Я наивно пытался объяснить ей:

– Вы же видите, какое время на дворе. Не напечатаем мы в этом номере – через месяц его напечатает «Новый мир» или «Знамя»…

Ответ последовал:

– Если Москве это нужно, пусть она и печатает. А нам это не нужно. Вы лучше дайте вместо этого стихи кого-нибудь из молодых латышских поэтов.

Латышских поэтов мы и так публиковали много. И я разозлился:

– Во всей латышской поэзии, – доложил я, – сейчас нет ничего такого, что можно было бы хотя бы сравнить с «Реквиемом» по общественному звучанию, да и не только…

Она опешила: такой наглости, похоже, не ожидала. И оскорбилась:

– Ах, ничего?!

– Да, ничего!

Она поджала губы:

– Если вы не снимете этот материал, мы задержим номер. Решайте сами.

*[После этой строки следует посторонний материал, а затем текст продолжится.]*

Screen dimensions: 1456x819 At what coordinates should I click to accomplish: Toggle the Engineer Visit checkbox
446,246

Я снял; в номере были и другие материалы, и хотелось, чтобы они дошли до читателя.

Кампания шла к концу. Из Москвы в ЦК писали – в частности, Булат Окуджава; защищала меня Юнна Мориц; туда же обращались и некоторые латышские интеллигенты – не из литературных кругов. Я написал в Москву Яковлеву. Мне позвонил работник ЦК КПСС. В разговоре с ним я упомянул, что московским писателям журнал нравится. Он ответил:

– Окуджаве нравится, а вот Юрию Бондареву не нравится. И я с ним согласен.

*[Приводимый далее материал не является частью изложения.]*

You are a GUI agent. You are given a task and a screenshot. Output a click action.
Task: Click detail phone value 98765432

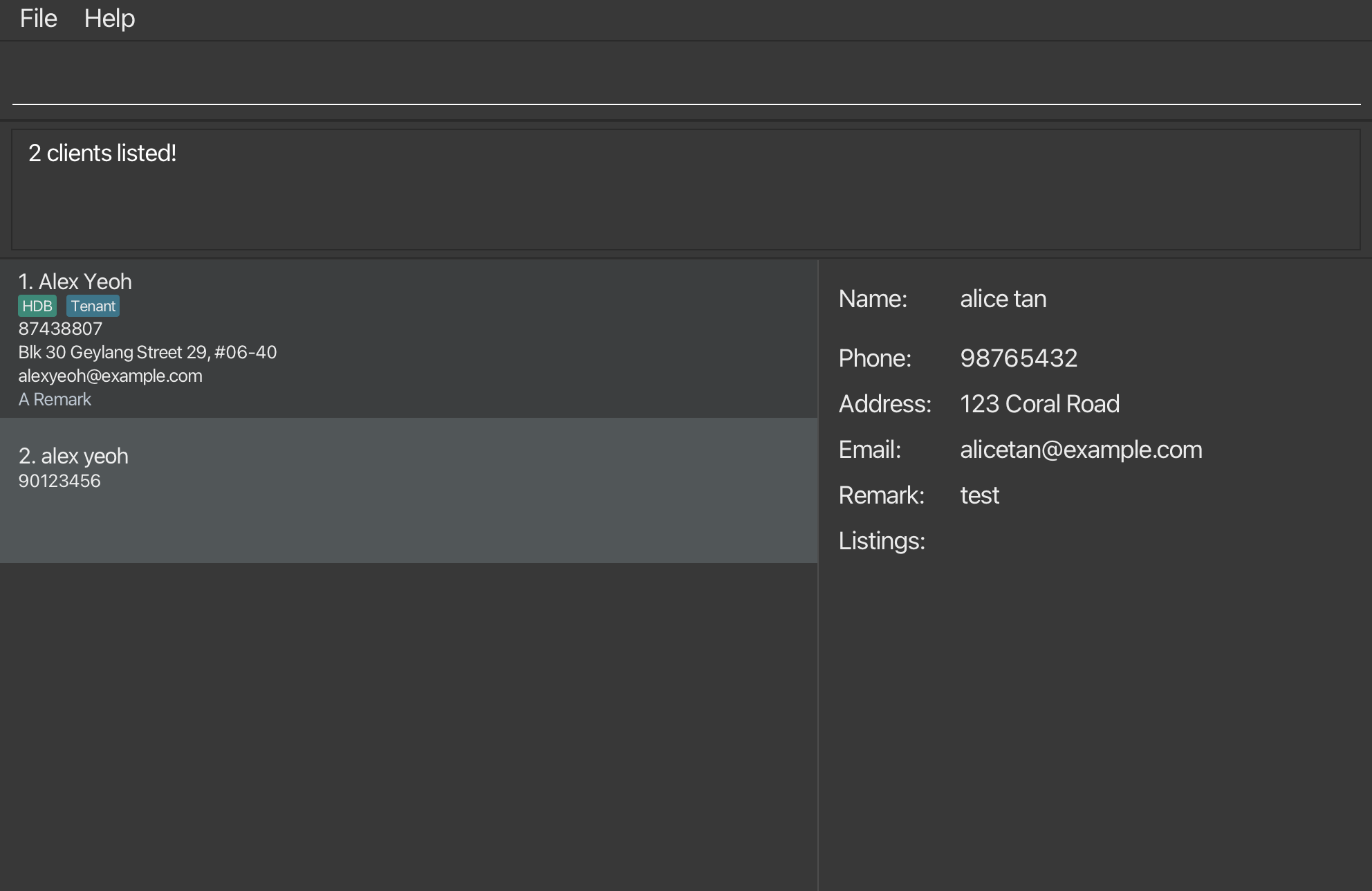pos(1019,358)
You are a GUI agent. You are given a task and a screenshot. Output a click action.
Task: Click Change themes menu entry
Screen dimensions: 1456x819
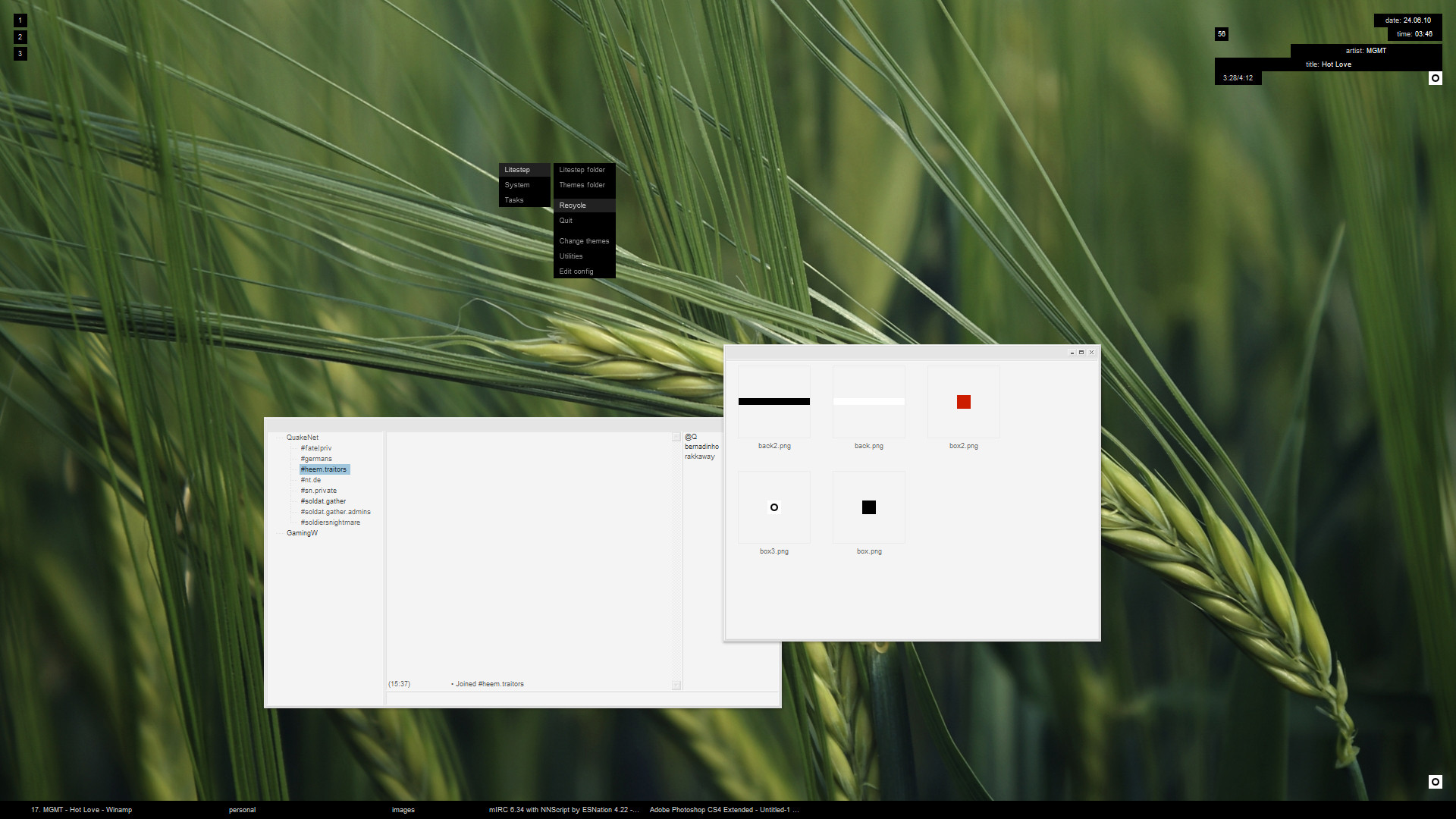tap(584, 241)
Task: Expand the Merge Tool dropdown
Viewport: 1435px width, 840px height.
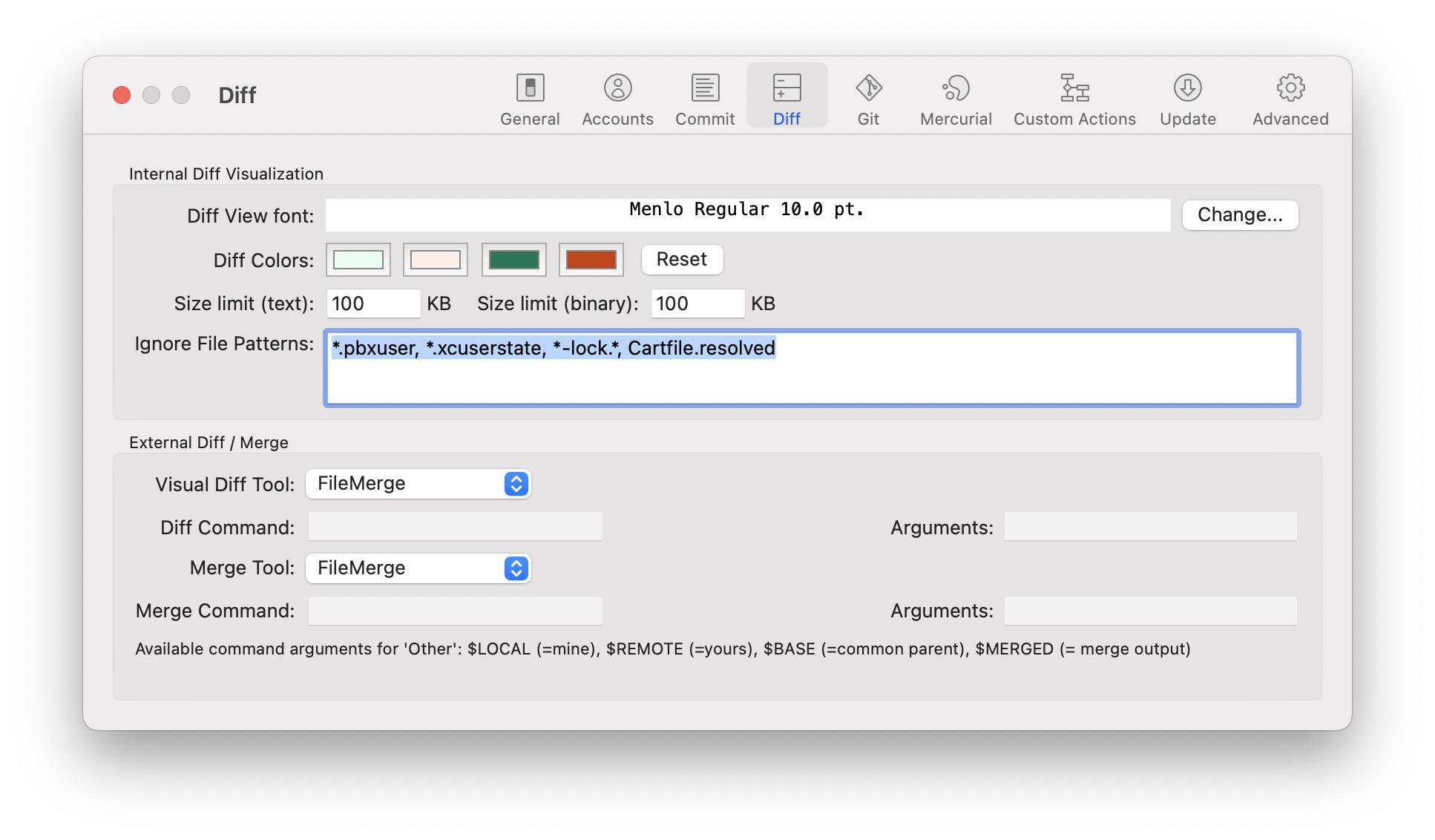Action: (x=418, y=568)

Я положил трубку. Говорить тут было не о чем.

Вопрос решился на созванном в ЦК специально по моему вопросу совещании. В нём участвовали заведующие двумя отделами – пропаганды и культуры, завсектором печати. Секретарь Союза писателей сказался больным. Может быть, он не хотел смотреть в глаза мне: двадцать лет назад я опубликовал в газете его первые стихи, «сомнительные по идеологии». На совещании зачитали список моих провинностей и сказали, что меня снимут. Я ответил лишь, что ошибок не признаю, поскольку их, на мой взгляд, не было. На этом мы расстались.

Вскоре мне позвонили оттуда же и сказали, что надо написать заявление – «по собственному желанию», как это было принято. Я отказался. Сказал, что раз меня утверждало в должности бюро ЦК, пусть оно своим решением и снимает.

Видимо, я рассчитывал на то, что меня вызовут на бюро и там я смогу возразить на обвинения и сказать, что глупо снимать редактора, когда журнал находится на подъёме. Но меня не вызвали; бюро приняло решение заочно.

Смешно, но моя отставка сопровождалась таким же казусом, какой случился перед моим назначением. Кандидат на моё место был уже найден – из молодых латышских прозаиков. Вообще, тогда шла повальная замена редакторов молодыми, поскольку власть в Союзе писателей Латвии теперь принадлежала им. Однако почти накануне моего ухода кандидат проштрафился перед ЦК (на сей раз речь шла не о выпивке, а о какой-то, по тогдашним меркам, неприемлемой статье, опубликованной в газете). Стали срочно искать замену. Эту роль сыграл тот самый русский коллега, чьё мнение о журнале недавно вдруг изменилось на противоположное. Надо полагать, власть оценила его самоотверженную готовность на всё, что прикажут.

Вот так завершилась история с моим последним штатным местом.

С той поры я занимался и занимаюсь только своими книгами.

Хотя ещё какое-то время я не смог смирить в себе стремления что-то делать и помимо фантастических романов и повестей. Инерция, видимо, была велика – желание что-то организовать и чего-то добиваться. Такие стремления, как и надежда, умирают не сразу.

Только этим могу объяснить своё участие в создании Всесоюзного Объединения клубов любителей фантастики. Вообще-то и эту организацию можно было бы раскрутить; но нужны были какие-то стартовые деньги, которых не оказалось. Организация умерла естественной смертью вместе с СССР.

Однако и ещё совсем недавно я, как старая цирковая лошадь, заслышав марш, начинал приплясывать и принимал предложения – как потом оказывалось, ничем не подкреплённые.

Но всё это происходило уже в Москве.